= PROBLEM DETAILS =
Copy out the rows from the line containing "The image size is (953, 746)." through the line containing "click(88, 398)", changing "Registrant" to "Billing" and leaving everything else as it is.

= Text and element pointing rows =
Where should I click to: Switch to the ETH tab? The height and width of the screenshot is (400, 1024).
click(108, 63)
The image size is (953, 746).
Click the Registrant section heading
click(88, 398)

---

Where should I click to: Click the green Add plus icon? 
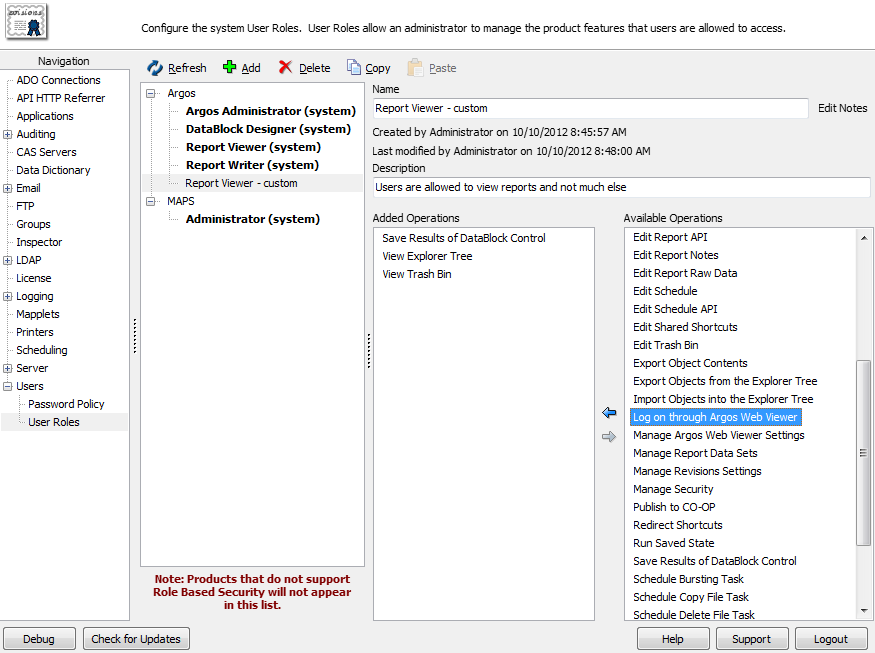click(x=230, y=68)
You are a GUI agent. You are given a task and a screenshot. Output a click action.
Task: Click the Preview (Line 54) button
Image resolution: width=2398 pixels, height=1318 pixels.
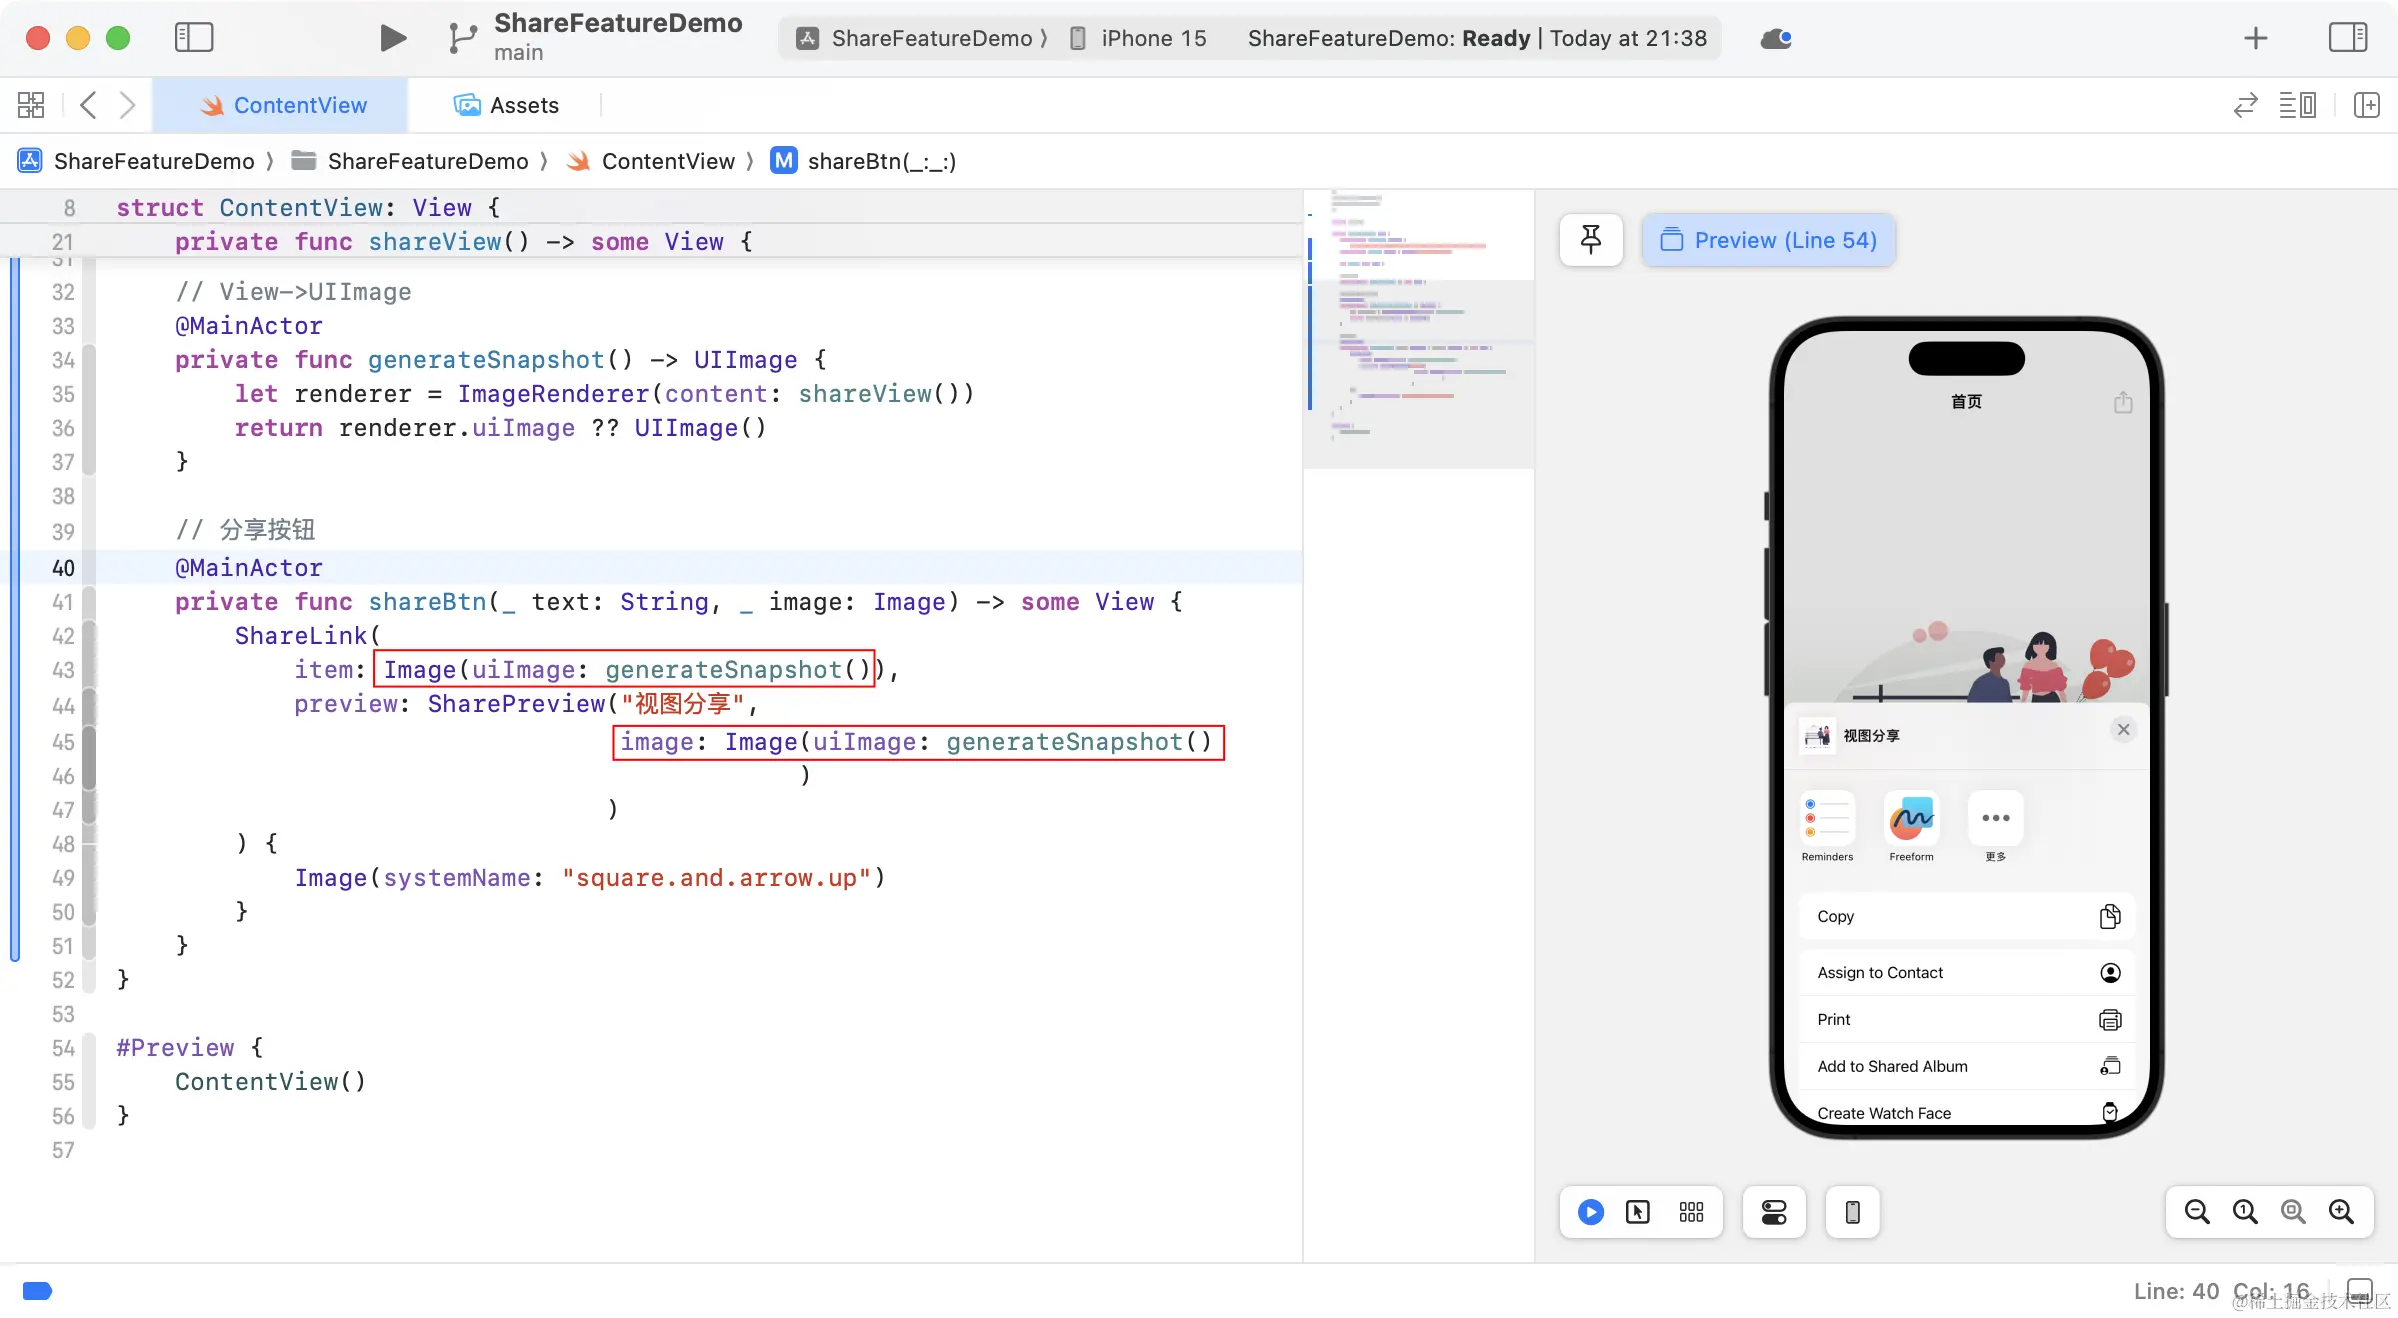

= THE COMPLETED TASK =
The image size is (953, 746).
Click the Billing section heading
click(88, 398)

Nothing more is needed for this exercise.